▸ **PROBLEM REQUIREMENTS**
Write each line word for word, from the line that contains "Given: Click the first Address line field" through the last line of the material below.

▸ **PROVIDED INFORMATION**

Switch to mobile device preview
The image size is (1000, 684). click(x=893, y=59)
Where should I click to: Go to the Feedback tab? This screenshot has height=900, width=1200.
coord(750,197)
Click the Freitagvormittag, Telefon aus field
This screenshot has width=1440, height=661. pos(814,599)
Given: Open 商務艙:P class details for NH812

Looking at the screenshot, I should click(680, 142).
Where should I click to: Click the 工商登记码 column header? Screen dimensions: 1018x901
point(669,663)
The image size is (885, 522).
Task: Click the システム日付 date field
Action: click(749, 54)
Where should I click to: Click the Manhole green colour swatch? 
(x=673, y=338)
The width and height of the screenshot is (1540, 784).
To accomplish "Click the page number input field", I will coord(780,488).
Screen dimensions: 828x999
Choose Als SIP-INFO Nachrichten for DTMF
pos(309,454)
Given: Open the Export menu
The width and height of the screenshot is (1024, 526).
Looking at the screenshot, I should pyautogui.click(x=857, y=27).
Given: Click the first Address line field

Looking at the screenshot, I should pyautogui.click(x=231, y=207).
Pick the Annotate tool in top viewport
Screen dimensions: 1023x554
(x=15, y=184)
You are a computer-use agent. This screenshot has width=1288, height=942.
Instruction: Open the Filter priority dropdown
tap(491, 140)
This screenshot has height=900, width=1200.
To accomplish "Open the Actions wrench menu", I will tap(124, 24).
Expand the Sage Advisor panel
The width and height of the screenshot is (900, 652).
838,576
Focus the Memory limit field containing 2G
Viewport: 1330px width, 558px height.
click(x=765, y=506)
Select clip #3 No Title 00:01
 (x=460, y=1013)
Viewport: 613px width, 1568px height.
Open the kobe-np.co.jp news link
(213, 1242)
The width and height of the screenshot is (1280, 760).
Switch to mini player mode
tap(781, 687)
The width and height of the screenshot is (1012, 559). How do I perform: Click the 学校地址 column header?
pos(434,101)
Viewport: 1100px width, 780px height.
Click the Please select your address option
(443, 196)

▸ **TASK RESULT**
Given: Click the first Address line field

Looking at the screenshot, I should pyautogui.click(x=231, y=207).
Pick the Annotate tool in top viewport
Screen dimensions: 1023x554
(x=15, y=184)
You are a computer-use agent. This screenshot has width=1288, height=942.
Instruction: Open the Filter priority dropdown
tap(491, 140)
This screenshot has height=900, width=1200.
To accomplish "Open the Actions wrench menu", I will tap(124, 24).
Expand the Sage Advisor panel
The width and height of the screenshot is (900, 652).
838,576
Focus the Memory limit field containing 2G
Viewport: 1330px width, 558px height.
click(x=765, y=506)
Select clip #3 No Title 00:01
 (x=460, y=1013)
Viewport: 613px width, 1568px height.
Open the kobe-np.co.jp news link
(213, 1242)
The width and height of the screenshot is (1280, 760).
Switch to mini player mode
tap(781, 687)
The width and height of the screenshot is (1012, 559). How do I perform: Click the 学校地址 column header?
pos(434,101)
Viewport: 1100px width, 780px height.
Click the Please select your address option
(443, 196)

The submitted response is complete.